Paul Goble
Staunton, Oct. 7 – Putin and other central officials continue to declare that getting Russian women to have more children is a matter of national security; but despite that, an investigation by the Horizontal Russia portal finds, Moscow is closing down birthing homes and cutting back on other obstetric facilities.
This disconnect has sparked anger among potential mothers, local and regional officials and the nurses and doctors who have lost their jobs or have been forced to work without the kind of support they need to ensure that women can deliver their babies safely and efficiently (semnasem.org/articles/2025/10/07/pochemu-zakryvayut-roddoma).

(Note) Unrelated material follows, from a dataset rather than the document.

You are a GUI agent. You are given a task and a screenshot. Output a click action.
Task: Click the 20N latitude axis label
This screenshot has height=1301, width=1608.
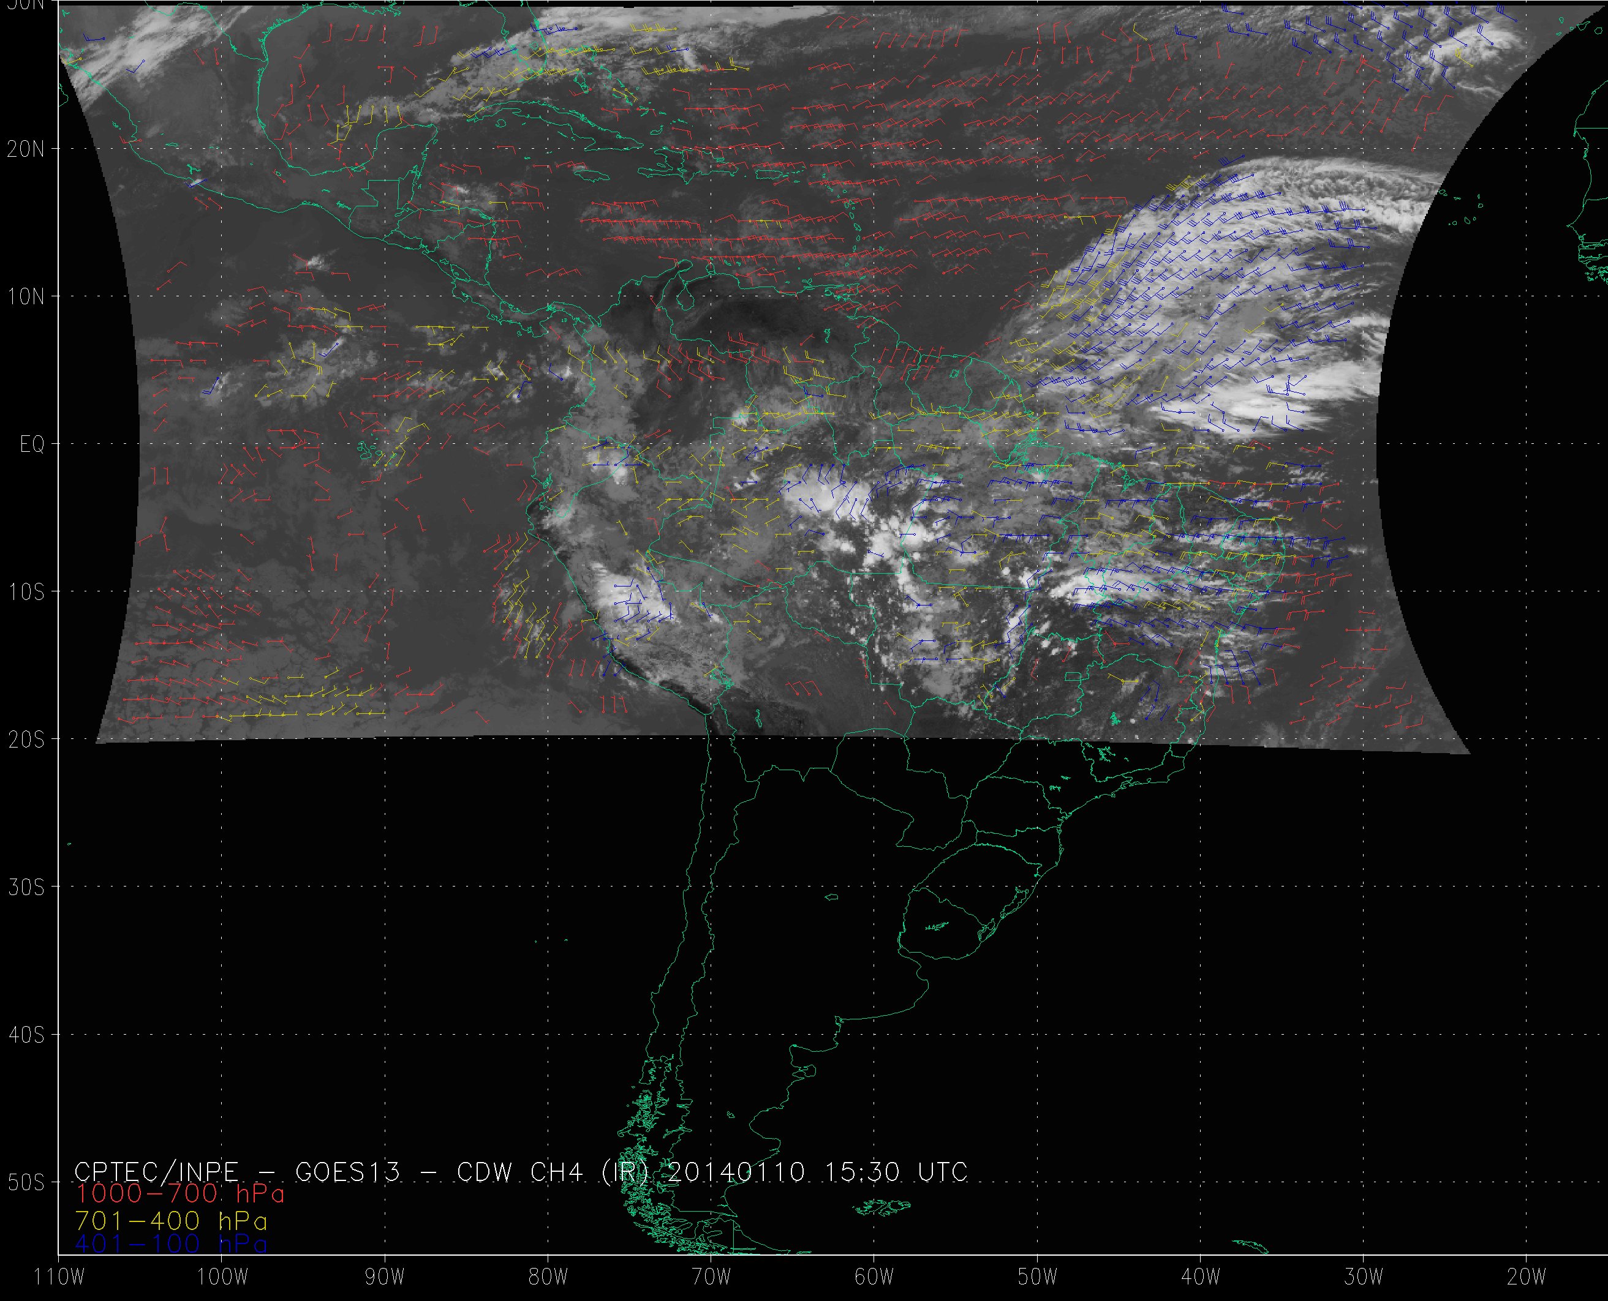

Over the past five years, Moscow has closed a minimum of 150 birthing homes which had handled fewer than 100 births in the previous 12 months. As birthrates continue to fall over much of the country, the number of such facilities which have been shuttered is rising at an ever more rapid rate.
The Russian health ministry says that pregnant women can get the services they need in hospitals, but according to doctors and mothers with whom Horizontal Russia spoke, that is not the case. Many obstetric departments are understaffed and poorly equipped or are located much further away from where people live than the birthing homes.
The Russian government under Putin does not publish statistics on this phenomenon, but it is almost a certainty that the shuttering of birthing homes is leading some Russians to decide not to have children, exactly the opposite of what it’s declared policy is and yet another example of the increasingly internally inconsistent nature of the Kremlin leader’s policies.